> _Directive_
Arrange these lines as a numbered list, leaving out any blank lines.

> _Records to use_
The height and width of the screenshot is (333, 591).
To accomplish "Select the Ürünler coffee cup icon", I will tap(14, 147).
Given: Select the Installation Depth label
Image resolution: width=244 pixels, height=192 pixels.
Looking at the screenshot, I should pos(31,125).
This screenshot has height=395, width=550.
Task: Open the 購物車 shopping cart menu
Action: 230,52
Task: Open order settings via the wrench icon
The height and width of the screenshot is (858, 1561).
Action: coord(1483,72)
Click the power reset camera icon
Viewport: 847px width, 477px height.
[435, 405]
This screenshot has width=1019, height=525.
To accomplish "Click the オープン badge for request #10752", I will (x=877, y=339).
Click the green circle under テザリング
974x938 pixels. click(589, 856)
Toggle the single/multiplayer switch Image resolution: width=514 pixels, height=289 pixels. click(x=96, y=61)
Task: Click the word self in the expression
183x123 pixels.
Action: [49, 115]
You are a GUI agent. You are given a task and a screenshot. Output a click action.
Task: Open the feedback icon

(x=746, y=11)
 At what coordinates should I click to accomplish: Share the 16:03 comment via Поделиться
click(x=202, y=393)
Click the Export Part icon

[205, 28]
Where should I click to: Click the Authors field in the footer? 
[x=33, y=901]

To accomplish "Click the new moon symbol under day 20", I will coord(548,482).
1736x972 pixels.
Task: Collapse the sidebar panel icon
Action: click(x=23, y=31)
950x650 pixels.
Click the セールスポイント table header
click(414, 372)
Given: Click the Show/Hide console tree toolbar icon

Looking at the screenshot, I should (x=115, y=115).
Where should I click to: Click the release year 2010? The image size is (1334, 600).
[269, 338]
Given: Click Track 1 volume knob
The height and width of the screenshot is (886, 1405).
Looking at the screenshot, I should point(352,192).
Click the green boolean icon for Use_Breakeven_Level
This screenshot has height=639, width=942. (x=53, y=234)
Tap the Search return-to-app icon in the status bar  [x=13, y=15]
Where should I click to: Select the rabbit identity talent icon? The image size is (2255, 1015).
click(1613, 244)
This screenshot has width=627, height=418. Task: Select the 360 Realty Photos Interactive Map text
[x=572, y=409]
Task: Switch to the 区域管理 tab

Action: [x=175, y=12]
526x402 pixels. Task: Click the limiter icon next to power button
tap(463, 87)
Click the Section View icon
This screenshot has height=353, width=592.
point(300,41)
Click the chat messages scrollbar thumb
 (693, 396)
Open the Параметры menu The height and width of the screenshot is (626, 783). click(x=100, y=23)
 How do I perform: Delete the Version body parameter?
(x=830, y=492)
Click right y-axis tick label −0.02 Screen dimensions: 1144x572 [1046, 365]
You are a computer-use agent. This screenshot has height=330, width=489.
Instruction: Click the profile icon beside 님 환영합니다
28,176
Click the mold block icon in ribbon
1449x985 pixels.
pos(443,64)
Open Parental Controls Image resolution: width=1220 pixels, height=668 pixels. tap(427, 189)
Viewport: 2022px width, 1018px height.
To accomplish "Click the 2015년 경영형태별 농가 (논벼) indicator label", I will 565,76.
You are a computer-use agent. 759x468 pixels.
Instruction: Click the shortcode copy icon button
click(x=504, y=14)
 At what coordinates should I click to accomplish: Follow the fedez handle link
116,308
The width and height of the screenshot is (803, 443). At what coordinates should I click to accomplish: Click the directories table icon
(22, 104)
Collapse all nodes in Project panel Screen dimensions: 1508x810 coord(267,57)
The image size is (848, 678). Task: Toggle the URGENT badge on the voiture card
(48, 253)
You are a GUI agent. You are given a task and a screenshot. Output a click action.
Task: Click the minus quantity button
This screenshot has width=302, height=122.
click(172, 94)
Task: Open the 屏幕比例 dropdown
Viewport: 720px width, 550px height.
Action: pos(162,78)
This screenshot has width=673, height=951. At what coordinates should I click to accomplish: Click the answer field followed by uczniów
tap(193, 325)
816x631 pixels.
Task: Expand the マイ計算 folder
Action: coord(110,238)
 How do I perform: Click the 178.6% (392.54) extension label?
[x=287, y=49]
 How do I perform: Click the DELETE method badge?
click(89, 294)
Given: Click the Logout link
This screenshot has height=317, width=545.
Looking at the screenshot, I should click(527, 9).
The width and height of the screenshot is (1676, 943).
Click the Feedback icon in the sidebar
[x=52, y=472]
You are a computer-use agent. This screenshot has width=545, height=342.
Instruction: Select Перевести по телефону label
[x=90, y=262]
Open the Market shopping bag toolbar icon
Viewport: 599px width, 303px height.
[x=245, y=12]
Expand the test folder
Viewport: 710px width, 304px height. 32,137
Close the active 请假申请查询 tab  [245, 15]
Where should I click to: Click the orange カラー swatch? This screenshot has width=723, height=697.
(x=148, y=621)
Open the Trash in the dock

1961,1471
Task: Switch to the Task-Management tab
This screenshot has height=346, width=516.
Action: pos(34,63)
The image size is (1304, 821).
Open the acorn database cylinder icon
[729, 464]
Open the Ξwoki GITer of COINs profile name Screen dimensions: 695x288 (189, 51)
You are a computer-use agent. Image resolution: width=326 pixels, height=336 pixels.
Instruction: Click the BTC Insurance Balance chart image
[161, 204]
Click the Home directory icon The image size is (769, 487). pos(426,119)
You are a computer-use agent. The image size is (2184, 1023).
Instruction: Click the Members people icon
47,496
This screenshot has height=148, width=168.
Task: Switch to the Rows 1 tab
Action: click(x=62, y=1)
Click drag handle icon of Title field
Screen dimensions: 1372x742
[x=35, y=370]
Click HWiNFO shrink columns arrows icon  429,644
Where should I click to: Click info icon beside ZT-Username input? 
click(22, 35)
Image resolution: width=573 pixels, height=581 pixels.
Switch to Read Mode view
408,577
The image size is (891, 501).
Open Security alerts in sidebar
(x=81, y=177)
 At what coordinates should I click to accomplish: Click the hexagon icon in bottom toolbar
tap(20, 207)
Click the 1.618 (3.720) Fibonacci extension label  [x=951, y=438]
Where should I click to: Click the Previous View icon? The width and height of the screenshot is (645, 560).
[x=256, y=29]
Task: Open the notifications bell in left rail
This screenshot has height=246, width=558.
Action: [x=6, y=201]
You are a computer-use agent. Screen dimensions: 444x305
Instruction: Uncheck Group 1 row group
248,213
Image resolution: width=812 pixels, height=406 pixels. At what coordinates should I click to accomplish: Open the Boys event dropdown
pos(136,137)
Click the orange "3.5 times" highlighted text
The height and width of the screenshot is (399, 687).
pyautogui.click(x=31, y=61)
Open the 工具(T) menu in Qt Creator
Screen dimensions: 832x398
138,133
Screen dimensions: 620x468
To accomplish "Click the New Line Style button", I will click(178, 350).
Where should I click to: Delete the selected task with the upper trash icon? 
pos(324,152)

> _Solution_
1. The height and width of the screenshot is (333, 591).
2. To accomplish "Select the Ürünler coffee cup icon", I will tap(14, 147).
3. Given: Select the Installation Depth label
4. Image resolution: width=244 pixels, height=192 pixels.
5. Looking at the screenshot, I should pos(31,125).
6. This screenshot has height=395, width=550.
7. Task: Open the 購物車 shopping cart menu
8. Action: 230,52
9. Task: Open order settings via the wrench icon
10. The height and width of the screenshot is (858, 1561).
11. Action: coord(1483,72)
12. Click the power reset camera icon
13. Viewport: 847px width, 477px height.
14. [435, 405]
15. This screenshot has width=1019, height=525.
16. To accomplish "Click the オープン badge for request #10752", I will (x=877, y=339).
17. Click the green circle under テザリング
18. 974x938 pixels. click(589, 856)
19. Toggle the single/multiplayer switch Image resolution: width=514 pixels, height=289 pixels. click(x=96, y=61)
20. Task: Click the word self in the expression
21. 183x123 pixels.
22. Action: [49, 115]
23. You are a GUI agent. You are given a task and a screenshot. Output a click action.
24. Task: Open the feedback icon
25. (x=746, y=11)
26.  At what coordinates should I click to accomplish: Share the 16:03 comment via Поделиться
27. click(x=202, y=393)
28. Click the Export Part icon
29. [205, 28]
30. Where should I click to: Click the Authors field in the footer? 
31. [x=33, y=901]
32. To accomplish "Click the new moon symbol under day 20", I will coord(548,482).
33. 1736x972 pixels.
34. Task: Collapse the sidebar panel icon
35. Action: click(x=23, y=31)
36. 950x650 pixels.
37. Click the セールスポイント table header
38. click(414, 372)
39. Given: Click the Show/Hide console tree toolbar icon
40. Looking at the screenshot, I should (x=115, y=115).
41. Where should I click to: Click the release year 2010? The image size is (1334, 600).
42. [269, 338]
43. Given: Click Track 1 volume knob
44. The height and width of the screenshot is (886, 1405).
45. Looking at the screenshot, I should point(352,192).
46. Click the green boolean icon for Use_Breakeven_Level
47. This screenshot has height=639, width=942. (x=53, y=234)
48. Tap the Search return-to-app icon in the status bar  [x=13, y=15]
49. Where should I click to: Select the rabbit identity talent icon? The image size is (2255, 1015).
50. click(1613, 244)
51. This screenshot has width=627, height=418. Task: Select the 360 Realty Photos Interactive Map text
52. [x=572, y=409]
53. Task: Switch to the 区域管理 tab
54. Action: [x=175, y=12]
55. 526x402 pixels. Task: Click the limiter icon next to power button
56. tap(463, 87)
57. Click the Section View icon
58. This screenshot has height=353, width=592.
59. point(300,41)
60. Click the chat messages scrollbar thumb
61.  (693, 396)
62. Open the Параметры menu The height and width of the screenshot is (626, 783). click(x=100, y=23)
63.  How do I perform: Delete the Version body parameter?
64. (x=830, y=492)
65. Click right y-axis tick label −0.02 Screen dimensions: 1144x572 [1046, 365]
66. You are a computer-use agent. This screenshot has height=330, width=489.
67. Instruction: Click the profile icon beside 님 환영합니다
68. 28,176
69. Click the mold block icon in ribbon
70. 1449x985 pixels.
71. pos(443,64)
72. Open Parental Controls Image resolution: width=1220 pixels, height=668 pixels. tap(427, 189)
73. Viewport: 2022px width, 1018px height.
74. To accomplish "Click the 2015년 경영형태별 농가 (논벼) indicator label", I will 565,76.
75. You are a computer-use agent. 759x468 pixels.
76. Instruction: Click the shortcode copy icon button
77. click(x=504, y=14)
78.  At what coordinates should I click to accomplish: Follow the fedez handle link
79. 116,308
80. The width and height of the screenshot is (803, 443). At what coordinates should I click to accomplish: Click the directories table icon
81. (22, 104)
82. Collapse all nodes in Project panel Screen dimensions: 1508x810 coord(267,57)
83. The image size is (848, 678). Task: Toggle the URGENT badge on the voiture card
84. (48, 253)
85. You are a GUI agent. You are given a task and a screenshot. Output a click action.
86. Task: Click the minus quantity button
87. This screenshot has width=302, height=122.
88. click(172, 94)
89. Task: Open the 屏幕比例 dropdown
90. Viewport: 720px width, 550px height.
91. Action: pos(162,78)
92. This screenshot has width=673, height=951. At what coordinates should I click to accomplish: Click the answer field followed by uczniów
93. tap(193, 325)
94. 816x631 pixels.
95. Task: Expand the マイ計算 folder
96. Action: coord(110,238)
97.  How do I perform: Click the 178.6% (392.54) extension label?
98. [x=287, y=49]
99.  How do I perform: Click the DELETE method badge?
100. click(89, 294)
101. Given: Click the Logout link
102. This screenshot has height=317, width=545.
103. Looking at the screenshot, I should click(527, 9).
104. The width and height of the screenshot is (1676, 943).
105. Click the Feedback icon in the sidebar
106. [x=52, y=472]
107. You are a computer-use agent. This screenshot has width=545, height=342.
108. Instruction: Select Перевести по телефону label
109. [x=90, y=262]
110. Open the Market shopping bag toolbar icon
111. Viewport: 599px width, 303px height.
112. [x=245, y=12]
113. Expand the test folder
114. Viewport: 710px width, 304px height. 32,137
115. Close the active 请假申请查询 tab  [245, 15]
116. Where should I click to: Click the orange カラー swatch? This screenshot has width=723, height=697.
117. (x=148, y=621)
118. Open the Trash in the dock
119. 1961,1471
120. Task: Switch to the Task-Management tab
121. This screenshot has height=346, width=516.
122. Action: pos(34,63)
123. The image size is (1304, 821).
124. Open the acorn database cylinder icon
125. [729, 464]
126. Open the Ξwoki GITer of COINs profile name Screen dimensions: 695x288 (189, 51)
127. You are a computer-use agent. Image resolution: width=326 pixels, height=336 pixels.
128. Instruction: Click the BTC Insurance Balance chart image
129. [161, 204]
130. Click the Home directory icon The image size is (769, 487). pos(426,119)
131. You are a computer-use agent. The image size is (2184, 1023).
132. Instruction: Click the Members people icon
133. 47,496
134. This screenshot has height=148, width=168.
135. Task: Switch to the Rows 1 tab
136. Action: click(x=62, y=1)
137. Click drag handle icon of Title field
138. Screen dimensions: 1372x742
139. [x=35, y=370]
140. Click HWiNFO shrink columns arrows icon  429,644
141. Where should I click to: Click info icon beside ZT-Username input? 
142. click(22, 35)
143. Image resolution: width=573 pixels, height=581 pixels.
144. Switch to Read Mode view
145. 408,577
146. The image size is (891, 501).
147. Open Security alerts in sidebar
148. (x=81, y=177)
149.  At what coordinates should I click to accomplish: Click the hexagon icon in bottom toolbar
150. tap(20, 207)
151. Click the 1.618 (3.720) Fibonacci extension label  [x=951, y=438]
152. Where should I click to: Click the Previous View icon? The width and height of the screenshot is (645, 560).
153. [x=256, y=29]
154. Task: Open the notifications bell in left rail
155. This screenshot has height=246, width=558.
156. Action: [x=6, y=201]
157. You are a computer-use agent. Screen dimensions: 444x305
158. Instruction: Uncheck Group 1 row group
159. 248,213
160. Image resolution: width=812 pixels, height=406 pixels. At what coordinates should I click to accomplish: Open the Boys event dropdown
161. pos(136,137)
162. Click the orange "3.5 times" highlighted text
163. The height and width of the screenshot is (399, 687).
164. pyautogui.click(x=31, y=61)
165. Open the 工具(T) menu in Qt Creator
166. Screen dimensions: 832x398
167. 138,133
168. Screen dimensions: 620x468
169. To accomplish "Click the New Line Style button", I will click(178, 350).
170. Where should I click to: Delete the selected task with the upper trash icon? 
171. pos(324,152)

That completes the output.